#### Seitenauszug
· · · ·

Steccato di Cutro – Vier Tage nach der Tragödie, die sich vor einem Strand des beschaulichen Ferienortes Steccato di Cutro südlich der Hafenstadt Crotone in der süditalienischen Region Kalabrien abspielte, werden die Hinweise, dass diese Katastrophe hätte verhindert werden können, immer zahlreicher.
Auffallend ist, dass von der ersten Frontex-Meldung bis zum Untergang des Bootes mit etwa 180 Migranten an Bord sieben Stunden vergingen. Einer ersten Rekonstruktion der Ereignisse zufolge sollen zwei Boote der Finanzwache versucht haben, das Flüchtlingsboot zu erreichen. Dieser Versuch sei aber durch den schweren Seegang verhindert worden. Die Küstenwache hingegen soll erst nach dem Schiffbruch benachrichtigt worden sein. Einige Hinweise deuten darauf hin, dass die schwierige Lage, in der das Boot sich befand, unterschätzt worden sein könnte.
Die Rekonstruktion der Ereignisse beginnt mit dem Auslaufen des Flüchtlingsboots. Das Boot mit rund 180 Migranten an Bord legte in der Nacht vom 21. auf den 22. Februar von Cesme bei Izmir in der Türkei ab. Etwa drei Tage später, am Samstag, dem 25. Februar gegen 22.00 Uhr, wurde ein Flugzeug der Europäischen Agentur für die Grenz- und Küstenwache Frontex auf das etwa noch 40 Meilen – also rund 64 Kilometer – von der italienischen Küste entfernte Boot aufmerksam. Frontex greift in der Regel nicht in Rettungsaktionen ein, sondern meldet die gesichteten Boote an die zuständigen Behörden.

· · · ·

Einträge zum Auffinden von Text und Elementen
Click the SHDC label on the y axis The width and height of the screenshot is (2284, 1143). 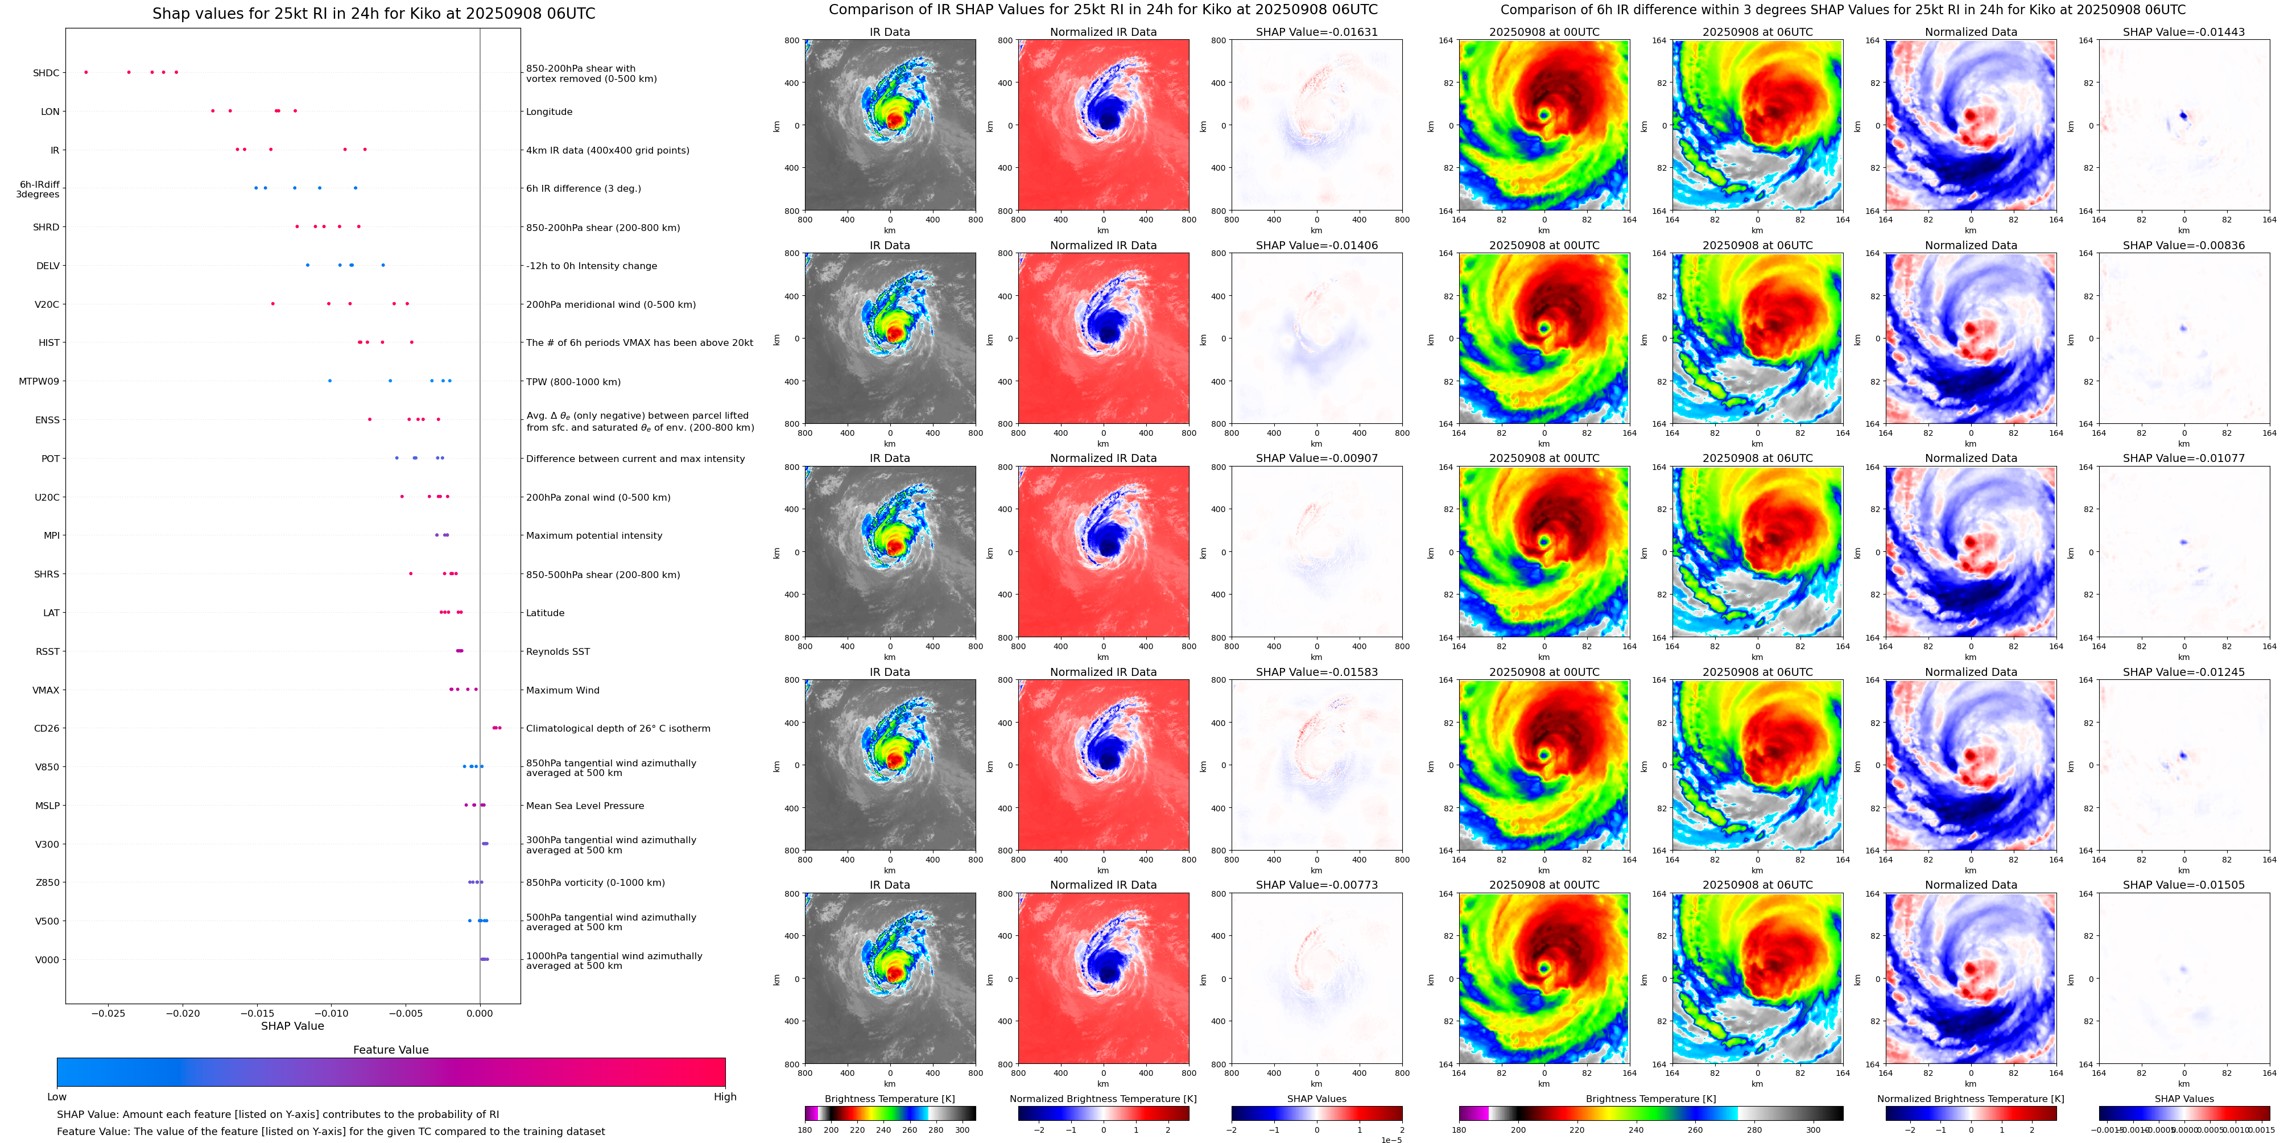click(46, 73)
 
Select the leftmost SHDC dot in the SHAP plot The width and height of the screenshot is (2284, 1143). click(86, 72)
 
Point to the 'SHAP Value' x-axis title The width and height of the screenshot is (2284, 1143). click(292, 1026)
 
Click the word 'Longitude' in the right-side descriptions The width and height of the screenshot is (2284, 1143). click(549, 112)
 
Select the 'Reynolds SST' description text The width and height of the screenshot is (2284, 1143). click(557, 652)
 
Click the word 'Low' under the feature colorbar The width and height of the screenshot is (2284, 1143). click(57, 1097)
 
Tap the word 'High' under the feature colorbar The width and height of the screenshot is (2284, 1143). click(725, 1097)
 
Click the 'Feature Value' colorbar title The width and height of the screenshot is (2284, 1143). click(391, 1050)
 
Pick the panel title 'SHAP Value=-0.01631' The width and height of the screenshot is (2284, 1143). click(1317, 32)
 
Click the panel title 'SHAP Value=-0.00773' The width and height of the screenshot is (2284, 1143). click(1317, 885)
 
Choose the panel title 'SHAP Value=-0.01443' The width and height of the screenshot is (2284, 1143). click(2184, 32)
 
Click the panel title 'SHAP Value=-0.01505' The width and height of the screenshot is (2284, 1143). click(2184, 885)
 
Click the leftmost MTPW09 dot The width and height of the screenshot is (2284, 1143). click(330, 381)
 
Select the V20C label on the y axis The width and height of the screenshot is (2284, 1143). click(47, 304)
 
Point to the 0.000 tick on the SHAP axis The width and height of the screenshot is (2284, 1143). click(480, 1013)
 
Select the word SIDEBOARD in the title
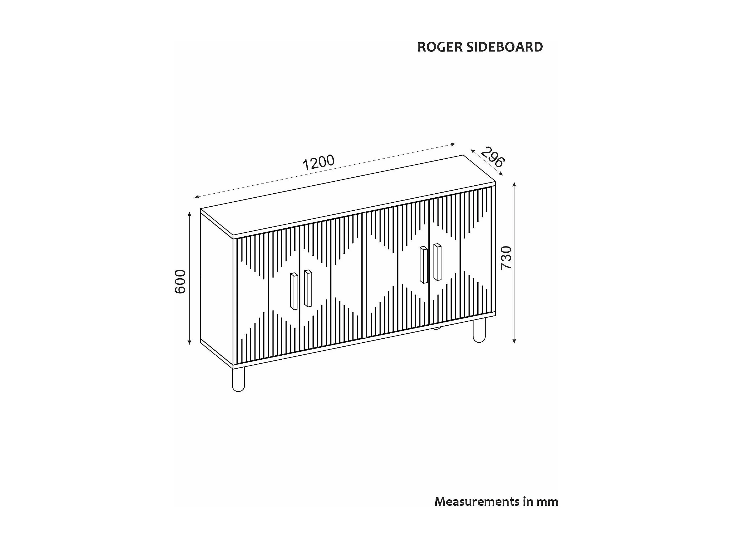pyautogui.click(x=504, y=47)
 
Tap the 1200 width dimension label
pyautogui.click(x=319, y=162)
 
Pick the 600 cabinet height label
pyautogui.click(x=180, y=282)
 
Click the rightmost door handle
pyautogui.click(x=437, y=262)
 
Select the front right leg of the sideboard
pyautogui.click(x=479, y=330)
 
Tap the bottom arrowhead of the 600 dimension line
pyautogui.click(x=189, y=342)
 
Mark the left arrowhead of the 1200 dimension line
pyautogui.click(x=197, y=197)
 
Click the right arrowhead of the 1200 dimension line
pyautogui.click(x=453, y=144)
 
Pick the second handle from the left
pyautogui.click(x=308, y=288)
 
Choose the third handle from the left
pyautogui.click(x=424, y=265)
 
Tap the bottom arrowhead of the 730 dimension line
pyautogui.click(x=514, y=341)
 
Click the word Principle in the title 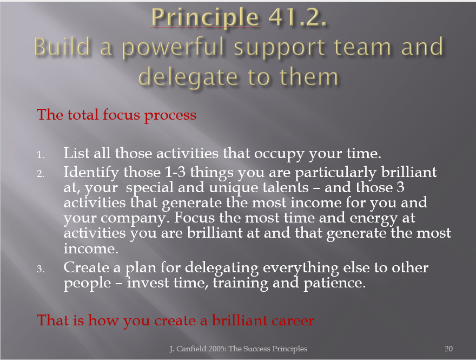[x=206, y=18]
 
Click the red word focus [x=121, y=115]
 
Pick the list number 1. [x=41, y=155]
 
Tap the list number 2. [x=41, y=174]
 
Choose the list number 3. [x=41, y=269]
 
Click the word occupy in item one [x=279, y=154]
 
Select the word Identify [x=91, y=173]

· · · ·

#### Aufgabe A
Schreib im Bericht über das Bootsunglück den Abschnitt von „Steccato di Cutro –“ bis „worden sein könnte.“ neu und setze dabei „Finanzpolizei“ an die Stelle von „Finanzwache“.
#### Aufgabe B
Bitte schreib den Bericht über das Bootsunglück dort weiter, wo er endet.
Die Zeilen haben mit dem Bericht über das Bootsunglück nichts zu tun.

#### Schriftliche Antwort A
Steccato di Cutro – Vier Tage nach der Tragödie, die sich vor einem Strand des beschaulichen Ferienortes Steccato di Cutro südlich der Hafenstadt Crotone in der süditalienischen Region Kalabrien abspielte, werden die Hinweise, dass diese Katastrophe hätte verhindert werden können, immer zahlreicher.
Auffallend ist, dass von der ersten Frontex-Meldung bis zum Untergang des Bootes mit etwa 180 Migranten an Bord sieben Stunden vergingen. Einer ersten Rekonstruktion der Ereignisse zufolge sollen zwei Boote der Finanzpolizei versucht haben, das Flüchtlingsboot zu erreichen. Dieser Versuch sei aber durch den schweren Seegang verhindert worden. Die Küstenwache hingegen soll erst nach dem Schiffbruch benachrichtigt worden sein. Einige Hinweise deuten darauf hin, dass die schwierige Lage, in der das Boot sich befand, unterschätzt worden sein könnte.

#### Schriftliche Antwort B
Der Rekonstruktion der Ereignisse folgend alarmierte Frontex am Samstag gegen 22.00 Uhr mehrere Polizeibehörden, die das internationale Koordinierungszentrum bilden. Zu diesen Behörden gehörte auch die italienische Finanzwache, nicht aber die italienische Küstenwache. Die Küstenwache erhielt aber eine Kopie. Laut einem späteren Bericht der Küstenwache war im Frontex-Bericht lediglich von einem Boot die Rede, das auf seiner Route unterwegs war und sich in einem guten schwimmfähigen Zustand befand, wobei an Deck nur eine Person zu sehen war.
Aus der Stellungnahme des Sprechers der Frontex geht jedoch hervor, dass vom Flugzeug dank seiner Wärmesensoren auch entdeckt wurde, dass sich „unter Deck möglicherweise viele weitere Personen befanden“. Laut Frontex waren zudem keine Rettungswesten sichtbar. Außerdem nahmen Sensoren des Flugzeugs wahr, dass an Bord des Boots eine Person mit der Türkei telefonischen Kontakt hielt. Es war also offensichtlich, dass es sich um ein Boot einer türkischen Menschenschmugglerbande handelte.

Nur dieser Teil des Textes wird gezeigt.